SáBADO, 18 DE JUL.
Entrevista

Bárbaro: “El Papa siempre me decía que solo con unidad se puede tener destino, la fractura es fracaso”

El ex legislador e historiador Julio Bárbaro, compartió sus recuerdos al describir qué representaba su "amigo el Papa Francisco", en qué fue incomprendido y postergado. Pero destacó la sabiduría del Sumo Pontífice y su vocación de trabajo por la paz y el enucuentro.

 

El ex diputado nacional , politólogo y escritor Julio Bárbaro, se mostró muy “dolido”, por la muerte del Papa Francisco, agradeció a Dios porque “nunca” soñó “ser amigo de un Santo Padre”. «Él era la sabiduría y el amor al humilde y al necesitado. Y la búsqueda de la pacificación”.

Bárbaro reflexionó sobre su amistad con el Papa, y recordó que siempre le decía: “Si pudiera ser un símbolo de paz yo viajaría (a Argentina)».  «La primera vez que fui le dije, si usted hubiera nacido en Brasil jamás nadie se hubiera atrevido a hablar mal de usted. Me miró y me dijo, en Chile tampoco”.

El escritor se lamentó que desde el diario La Nación se haya convocado “a la rata de Loris Zanatta, que no es Humberto Eco, es un pobre tipo cuya única virtud es que los bancos le tiren 10 pesos para decir pavadas en contra de un hombre a cuya despedida va hasta el presidente de Estados Unidos. Entonces la Nación le da un rato largo la lora saneta, son cosas de nuestra mediocridad, de nuestro ser pueblerino. El Papa nos quedó grande. El Papa era la paz y era la solidaridad”.

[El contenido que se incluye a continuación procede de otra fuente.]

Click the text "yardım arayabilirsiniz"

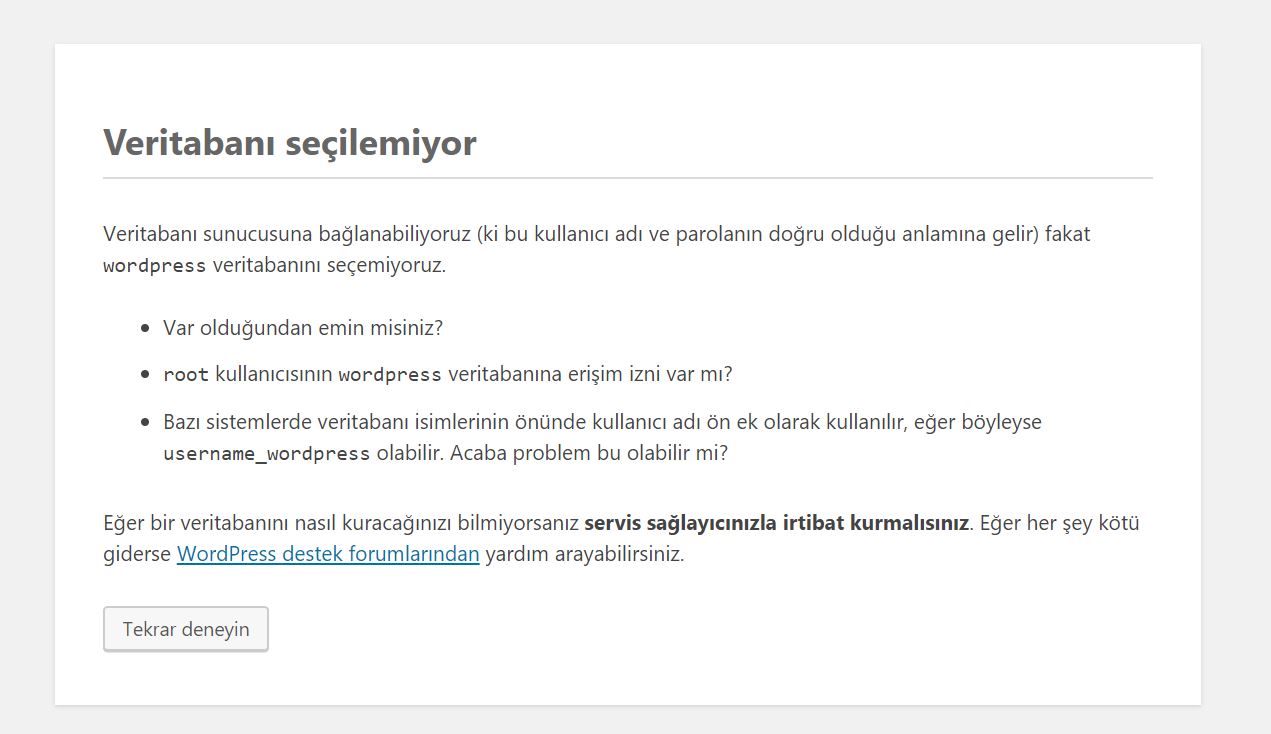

El ex legislador nacional contó que con Francisco “también hablábamos de la muerte, la última vez que lo vi, el 14 de noviembre pasado, le digo, cuánto tiempo tengo y me dijo todo y bueno, era ese su humor su modo de tratar, fue un largo diálogo sobre esta iglesia que se abrió a las otras religiones pero también se abrió a los divorciados como yo se abrió a aquellos que habíamos tropezado en la vida. Se abrió a todos a las variantes de género a todas las sexualidades a todas las religiones”.

“El Papa logró rezar en el Muro de los Lamentos, con un rabino y a un mahometano. Es un ejemplo de paz al mundo, en una sociedad como la nuestra. Insisto, el Papa nos quedó grande. Hay conceptos que son brutales, definitorios. Pero además la trascendencia es aceptar que en la vida estamos de paso, que la única riqueza es la sabiduría, no el dinero. Y me ha pasado con muchos que se hicieron ricos y dejamos de vernos, quizás no teníamos de qué hablar. Yo no hablo de Miami, de esa pavada”, manifestó a Conclusión.

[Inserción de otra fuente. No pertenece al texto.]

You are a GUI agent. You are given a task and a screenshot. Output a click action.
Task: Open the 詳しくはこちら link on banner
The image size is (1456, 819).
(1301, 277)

“Y me pareció siempre esa cosa de buscar en el otro la necesidad, el abrazo, el encuentro, la solidaridad, los inmigrantes, todos los dolores. Yo le pondría más una frase de Manzi, que duele como propia la cicatriz ajena, la decía sobre Dicepolín y me acordaba también de César Vallejo “de morir en París con aguacero un día del que tengo ya el recuerdo” y en la charla con el Papa “me di el lujo de recitar un poema de Borges yo dije la primera estrofa y él lo continuó. El era un sabio admiraba a Leopoldo Marechal un libro clave para él era Megafón o la guerra”.

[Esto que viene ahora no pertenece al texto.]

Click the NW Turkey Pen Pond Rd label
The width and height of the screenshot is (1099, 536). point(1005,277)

Por último, le pedimos Bárbaro una mirada sobre que vendrá en Argentina, y afirmó “Me duele la esperanza de los necesitados porque es una esperanza sin salida. Y me duele la idea de que podamos pensar cada uno de los sectores de la grieta, de que solo se puede salir. Hay una sola salida con futuro, que es la unidad de los argentinos. Y eso el Papa lo sabía y lo promovía, y eso es lo que nos va a marcar a nosotros si hay futuro o no. Mientras haya fractura habrá fracasos si algún día alguien se atreve a la unidad, nos devolverá el destino”.